(Dataset entries)

= = = =

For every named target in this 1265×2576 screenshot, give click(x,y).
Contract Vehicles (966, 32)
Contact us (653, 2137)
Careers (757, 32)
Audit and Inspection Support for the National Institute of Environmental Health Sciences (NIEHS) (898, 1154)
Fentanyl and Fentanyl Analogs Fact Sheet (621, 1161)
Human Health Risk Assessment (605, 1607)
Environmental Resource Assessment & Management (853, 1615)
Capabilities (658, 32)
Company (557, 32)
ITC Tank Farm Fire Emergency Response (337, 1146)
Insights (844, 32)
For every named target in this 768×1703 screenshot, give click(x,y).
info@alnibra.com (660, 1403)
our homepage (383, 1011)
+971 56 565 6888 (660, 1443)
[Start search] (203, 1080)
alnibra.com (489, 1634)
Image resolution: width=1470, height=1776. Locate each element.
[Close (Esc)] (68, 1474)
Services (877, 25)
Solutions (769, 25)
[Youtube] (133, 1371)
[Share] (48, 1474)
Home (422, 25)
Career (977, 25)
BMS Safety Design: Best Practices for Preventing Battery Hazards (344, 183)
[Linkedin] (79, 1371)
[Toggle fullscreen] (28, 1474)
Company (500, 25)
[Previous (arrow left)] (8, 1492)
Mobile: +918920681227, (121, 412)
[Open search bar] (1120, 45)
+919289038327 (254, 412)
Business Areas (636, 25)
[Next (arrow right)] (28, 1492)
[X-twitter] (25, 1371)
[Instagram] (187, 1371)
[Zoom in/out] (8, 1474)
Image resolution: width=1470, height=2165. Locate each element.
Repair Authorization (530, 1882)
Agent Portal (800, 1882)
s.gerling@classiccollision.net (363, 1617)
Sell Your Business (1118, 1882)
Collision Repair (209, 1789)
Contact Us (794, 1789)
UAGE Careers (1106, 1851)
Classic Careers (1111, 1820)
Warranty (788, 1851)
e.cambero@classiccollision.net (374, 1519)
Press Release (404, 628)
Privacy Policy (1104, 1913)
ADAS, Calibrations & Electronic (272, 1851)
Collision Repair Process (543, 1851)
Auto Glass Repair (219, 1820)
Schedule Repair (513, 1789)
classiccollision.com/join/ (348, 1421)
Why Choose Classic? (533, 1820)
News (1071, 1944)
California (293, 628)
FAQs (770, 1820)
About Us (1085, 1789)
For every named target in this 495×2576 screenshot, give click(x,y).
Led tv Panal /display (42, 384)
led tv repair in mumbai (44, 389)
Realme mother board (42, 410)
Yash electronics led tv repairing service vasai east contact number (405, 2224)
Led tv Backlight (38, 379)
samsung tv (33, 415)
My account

= = = =

__Exercise__. Copy, please, exactly the lines that start at the first line of the data and end at the line containing "For every named target in this 768×1703", both kept and no others.

__Solution__.
For every named target in this 1265×2576 screenshot, give click(x,y).
Contract Vehicles (966, 32)
Contact us (653, 2137)
Careers (757, 32)
Audit and Inspection Support for the National Institute of Environmental Health Sciences (NIEHS) (898, 1154)
Fentanyl and Fentanyl Analogs Fact Sheet (621, 1161)
Human Health Risk Assessment (605, 1607)
Environmental Resource Assessment & Management (853, 1615)
Capabilities (658, 32)
Company (557, 32)
ITC Tank Farm Fire Emergency Response (337, 1146)
Insights (844, 32)
For every named target in this 768×1703 screenshot, give click(x,y).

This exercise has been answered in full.